Cyclooxygenation of the arachidonoyl side chain of 1-arachidonoylglycerol and related compounds block their ability to prevent anandamide and 2-oleoylglycerol metabolism by rat brain in vitro

In the present study, the abilities of cyclooxygenated derivatives of 1-arachidonoylglycerol and related compounds to prevent the metabolism of [3H]2-oleoylglycerol and [3H]anandamide by cytosolic and membrane fractions, respectively, have been investigated. For each compound, nine concentrations (range 0.2-100 μM) were tested. 1-Arachidonoylglycerol inhibited the hydrolysis of [3H]2-oleoylglycerol with a pI50 value of 5.17 ± 0.04 (maximum attainable inhibition 88%). In contrast, the 1-glyceryl esters of prostaglandin D2, E2 and F2α were very weak inhibitors of this hydrolysis.
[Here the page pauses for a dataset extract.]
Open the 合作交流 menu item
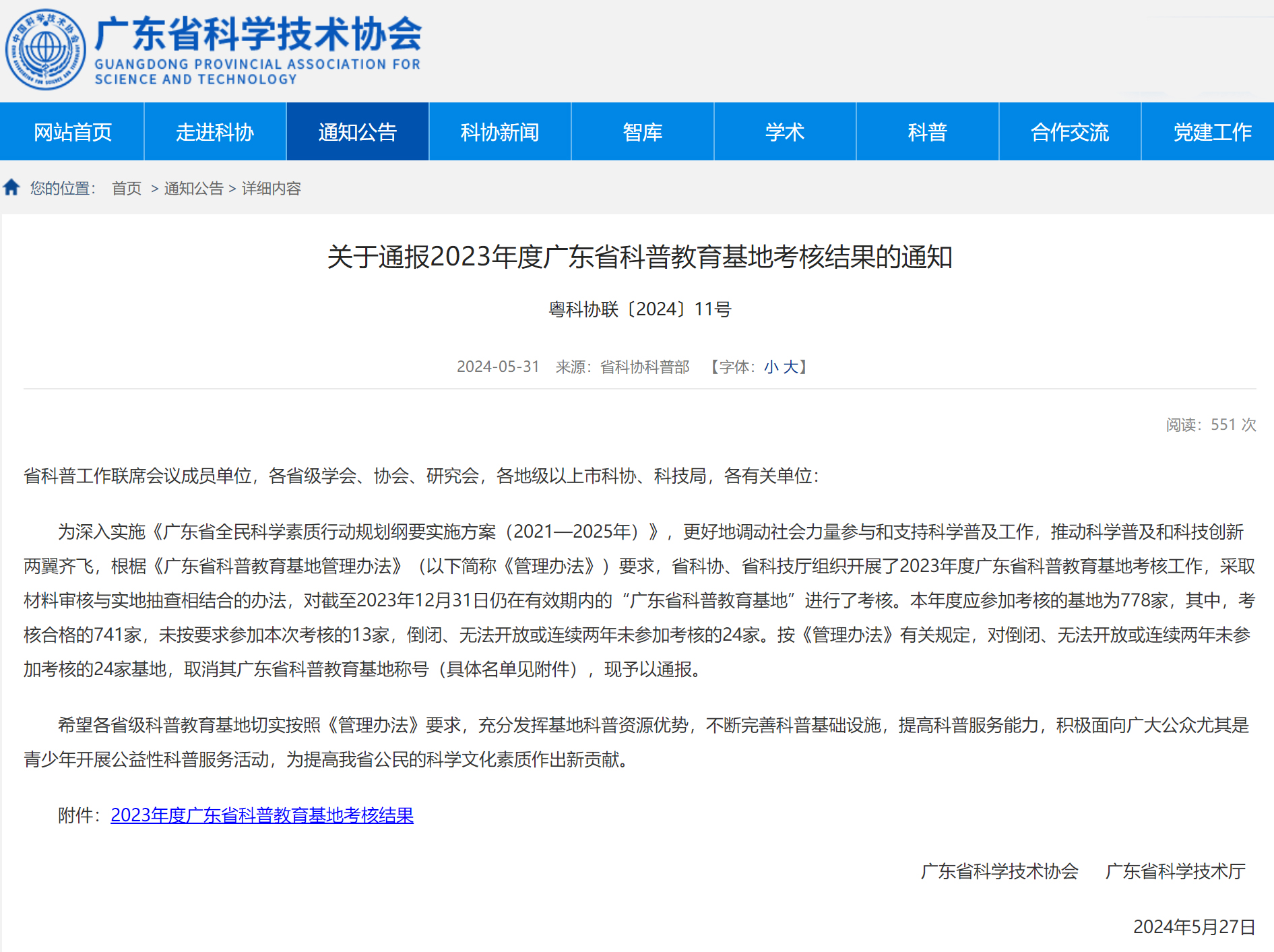 (1070, 132)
Similarly, prostaglandin D2, prostaglandin D2 ethanolamide and prostaglandin D2 serinol amide produced <20% inhibition of [3H]2-oleoylglycerol metabolism at any concentration tested, in contrast to previous data with arachidonic acid, anandamide and arachidonoyl serinol which are all able to inhibit metabolism of this substrate under the assay conditions used here. A similar pattern was seen for all the compounds with respect to the inhibition of [3H]anandamide hydrolysis by the membrane fractions. Thus, cyclooxygenation of the arachidonoyl side chain greatly reduces the ability of 1-arachidonoylglycerol and related compounds to inhibit the hydrolysis of [3H]2-oleoylglycerol and [3H]anandamide.